Foley, who has been in the hospital for more than two years, claims in his lawsuit he was endangered by the care he previously received at home from the government-funded agency South West Local Health Integration Network.

“I have been given the wrong medications, I have been provided food where I got food poisoning, I’ve had workers fall asleep in my living room, burners and appliances constantly left on, a fire, and I have been injured during exercises and transfers,” Foley alleged

“When I report(ed) these things to the agency, I would not get a response.” 

Although euthanasia is legal in Canada since June 2016 for adults who request it and are deemed to have a “grievous and irremediable medical condition,” Foley has been clear he does not want to be killed.

But he says in his lawsuit the hospital offered him euthanasia.

Last week he sent audio recordings to CTV to back up his assertion, along with a statement that he decided to release the recordings “to all Canadians as my situation got very bad recently where I almost died.”

While “not in a position to elaborate on that currently,” Foley added, he wanted to let people know “the real truth before it is too late for my voice to be heard.”

“It is the real truth of what is going on in Canada regarding so many assisted deaths without appropriate safeguards, in combination with the lack of necessary care that is not being provided to persons who are suffering,” Foley says.

In the recordings, two staff at London hospital bring up euthanasia, or “medical assistance in dying” as an option, CTV reported.

In a September 2017 recording, the man tells Foley he may have to pay “north of $1,500 a day” to stay in hospital, to which Foley expresses shock and says he’s read the Ontario health minister says it’s “not legal” for hospitals to coerce patients.

The hospital does this “only in situations where somebody has a plan in the community that is feasible that they’re not going to accept and that’s OK,” the man says.

“You have already violated my preferences…So what is the plan that you know of?” Foley asks.

“Roger, this is not my show,” the man replies. “I told you my piece of this was to talk to you about if you had interest in assisted dying.”

The second conversation takes place in January 2018, in which a man asks Foley how he’s doing and if he feels he wants to harm himself.

Foley responds that he’s “always thinking I want to end my life” because of how the hospital is treating him and because he’s been denied self-directed care.

The man tells Foley he can “just apply to get an assisted, if you want to end your life, like you know what I mean?”

When Foley responds that he’s being compelled to end his life, the man demurs.

“Oh, no, no, no,” he says on the audio recording. “I’m saying if you feel that way … You know what I mean?

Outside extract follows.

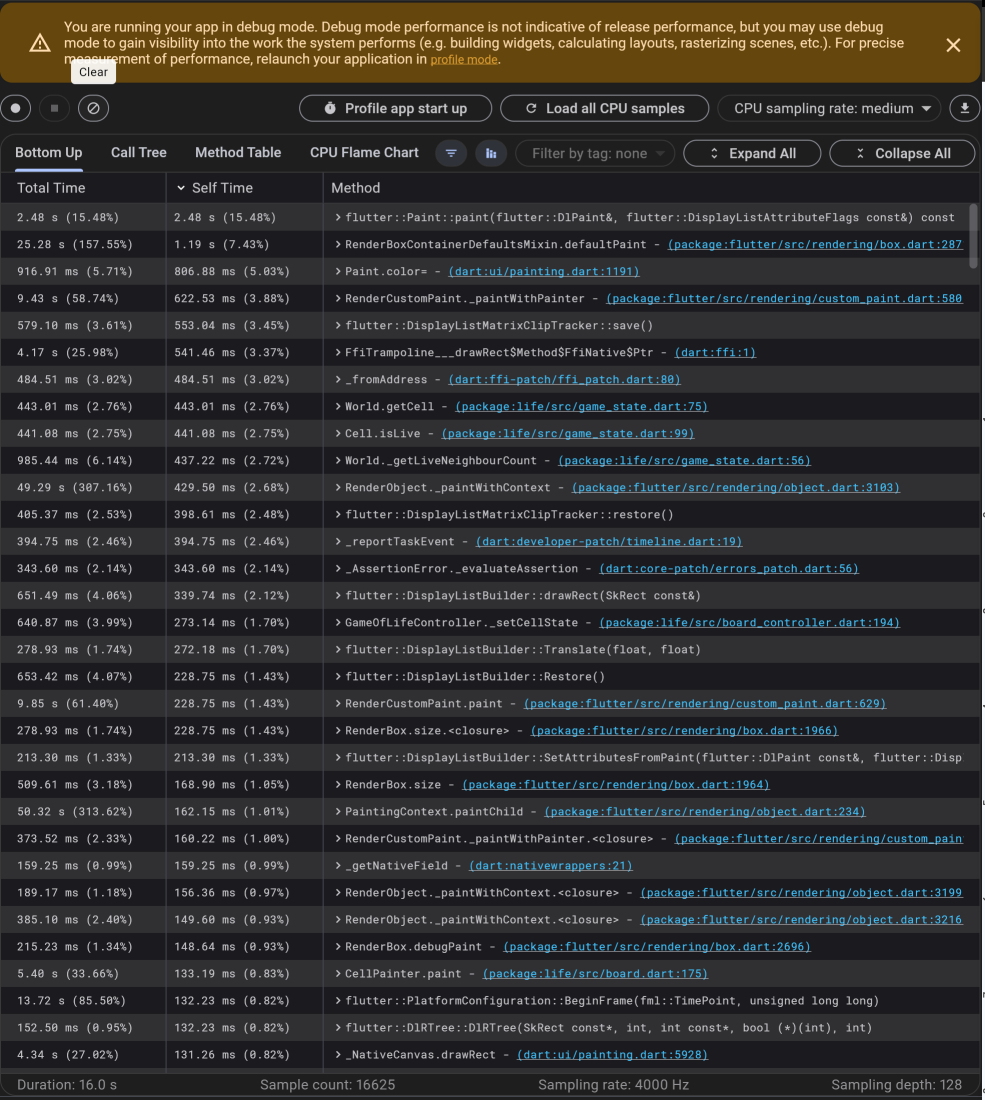The image size is (985, 1100).
Task: Click the warning triangle in the debug banner
Action: pos(40,43)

Don’t get me wrong. I’m saying I don’t want you to be in here and wanting to take your life.”

Alex Schadenberg, executive director of the Euthanasia Prevention Coalition, which has launched a petition in support of Foley, warns Foley’s case shows what happens when euthanasia is legalized. 

“The opposite side argues that it was their right to die, but in fact, now that we’ve legalized it, the question is protecting your right to live,” he told LifeSiteNews.

“It’s just the beginning, because when we look at the Netherlands and Belgium, the data shows that every year, there are significant numbers of euthanasia deaths without request,” added Schadenberg.

A 2015 study found that 1,000 people were killed by euthanasia in Belgium in 2013.

“You can see the kind of pressure that occurs once you’ve legalized euthanasia,” Schadenberg warned.

“You are giving far too much power over life and death to physicians when you say to them, you have the right to kill your patients, and that is of course actually what happens with euthanasia.”